* Passage provided

========================================================================

My Grandma has been looking to find an umbrella repair man for her favourite umbrella. We didn’t want to break it to her that we live in the age of, when it’s broken throw it out and buy a new one so my Mom googled it. She came up with a name and his title was indeed umbrella repairman. See!! They exist, she insisted. When I clicked onto the name it took me into an archived edition of the Ottawa Gazette from 1957. So close Mom, but so far.
So I want to make an announcement. We have added an addition to the family! No not a baby or a dog, even better…a Honda. I am very honoured and proud to be the current driver of an heirloom that has been passed through generations in my family. My new stereo is a tape deck! I think I own 2 cassettes, one of me getting a psychic reading and one of my “radio show” I used to record myself doing as a kid. I will definitely be listening to the latter with my new cassette playing car. I would have listened to cassettes the whole way home from Montreal but the only one that my Aunt could find was a Roger Whittaker tape which was the most depressing thing I had ever heard, despite the “intense whistling” as my Aunt described it. She showed me that the two rubber bands around the visor were my Uncle’s “hands free” cell phone system. I looked in shock. That is so fucking genius!! I put my cell phone up there and put my itunes and had it on the rest of the trip. So genius!! Who are these idiots spending money on a hands free set or music systems? Two elastic bands will suffice. Amazing! I called people “hands free” the whole way home. Thank you elastic band visor, you have changed my life. Ok Val, I will never mention the car again…promise.

========================================================================

* Information
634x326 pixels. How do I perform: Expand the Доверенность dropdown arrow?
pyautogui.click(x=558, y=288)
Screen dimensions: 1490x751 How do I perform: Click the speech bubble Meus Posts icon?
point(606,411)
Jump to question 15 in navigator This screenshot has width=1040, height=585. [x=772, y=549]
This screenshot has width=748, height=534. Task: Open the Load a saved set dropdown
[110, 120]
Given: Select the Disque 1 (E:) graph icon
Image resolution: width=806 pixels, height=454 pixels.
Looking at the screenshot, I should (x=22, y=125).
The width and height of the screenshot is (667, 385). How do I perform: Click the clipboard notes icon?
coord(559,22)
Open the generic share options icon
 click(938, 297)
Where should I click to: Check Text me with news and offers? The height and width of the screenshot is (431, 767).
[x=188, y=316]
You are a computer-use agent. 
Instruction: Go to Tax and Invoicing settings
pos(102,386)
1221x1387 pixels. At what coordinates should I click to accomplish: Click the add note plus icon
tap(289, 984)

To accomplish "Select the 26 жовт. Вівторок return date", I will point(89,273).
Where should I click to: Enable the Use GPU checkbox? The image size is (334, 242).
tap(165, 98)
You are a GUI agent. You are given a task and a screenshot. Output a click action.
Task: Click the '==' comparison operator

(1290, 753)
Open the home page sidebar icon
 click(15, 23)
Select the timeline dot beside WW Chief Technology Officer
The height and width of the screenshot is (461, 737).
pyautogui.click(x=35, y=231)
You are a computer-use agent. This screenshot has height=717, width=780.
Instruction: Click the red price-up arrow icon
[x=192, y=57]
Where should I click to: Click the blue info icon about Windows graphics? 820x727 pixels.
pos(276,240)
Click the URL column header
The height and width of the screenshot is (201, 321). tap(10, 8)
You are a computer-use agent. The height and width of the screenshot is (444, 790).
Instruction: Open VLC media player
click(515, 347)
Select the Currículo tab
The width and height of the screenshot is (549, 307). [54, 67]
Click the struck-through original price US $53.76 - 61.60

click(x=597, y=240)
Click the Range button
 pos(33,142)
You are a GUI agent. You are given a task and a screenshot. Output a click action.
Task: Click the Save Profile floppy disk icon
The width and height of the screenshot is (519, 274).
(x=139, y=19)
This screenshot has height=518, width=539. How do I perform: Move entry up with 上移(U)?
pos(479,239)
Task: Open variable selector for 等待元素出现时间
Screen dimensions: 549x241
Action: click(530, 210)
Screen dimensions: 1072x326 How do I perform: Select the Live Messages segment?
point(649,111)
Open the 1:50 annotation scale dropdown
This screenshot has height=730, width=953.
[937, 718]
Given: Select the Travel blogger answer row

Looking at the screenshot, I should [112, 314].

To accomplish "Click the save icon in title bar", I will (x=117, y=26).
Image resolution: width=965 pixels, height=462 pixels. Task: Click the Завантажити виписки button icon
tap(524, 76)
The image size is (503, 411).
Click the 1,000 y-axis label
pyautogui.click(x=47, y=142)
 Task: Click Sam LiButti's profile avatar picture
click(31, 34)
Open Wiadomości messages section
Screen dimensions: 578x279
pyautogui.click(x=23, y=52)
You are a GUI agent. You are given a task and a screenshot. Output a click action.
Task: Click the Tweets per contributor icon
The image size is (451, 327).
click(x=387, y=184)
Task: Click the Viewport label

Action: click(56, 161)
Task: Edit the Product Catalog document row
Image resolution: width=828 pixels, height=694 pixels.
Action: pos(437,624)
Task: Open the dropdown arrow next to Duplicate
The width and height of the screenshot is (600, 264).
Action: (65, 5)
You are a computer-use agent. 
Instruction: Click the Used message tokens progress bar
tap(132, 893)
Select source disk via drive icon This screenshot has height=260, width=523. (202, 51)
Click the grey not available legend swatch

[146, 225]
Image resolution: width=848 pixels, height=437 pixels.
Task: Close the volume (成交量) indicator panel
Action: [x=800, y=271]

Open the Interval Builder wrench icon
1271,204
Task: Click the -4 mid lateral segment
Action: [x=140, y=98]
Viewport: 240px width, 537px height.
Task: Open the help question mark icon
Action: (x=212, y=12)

========================================================================

* Activities
**a)** Rewrite the paragraph of the blog post beginning "My Grandma has been looking" in three sentences or fewer, keeping its main facts.
**b)** Reproduce the blog post's wording verbatim, starting at "My Grandma has" and ending at "but so far.".
The listing is separate material, unrelated to the blog post.

* Solutions to each task
**a)** The grandmother wanted to find an umbrella repairman for her favorite umbrella. Instead of telling her that broken things are now thrown out and replaced, the mother searched online, found a name with the title of umbrella repairman, and insisted such people exist. The link, however, led to an archived 1957 edition of the Ottawa Gazette.

**b)**
My Grandma has been looking to find an umbrella repair man for her favourite umbrella. We didn’t want to break it to her that we live in the age of, when it’s broken throw it out and buy a new one so my Mom googled it. She came up with a name and his title was indeed umbrella repairman. See!! They exist, she insisted. When I clicked onto the name it took me into an archived edition of the Ottawa Gazette from 1957. So close Mom, but so far.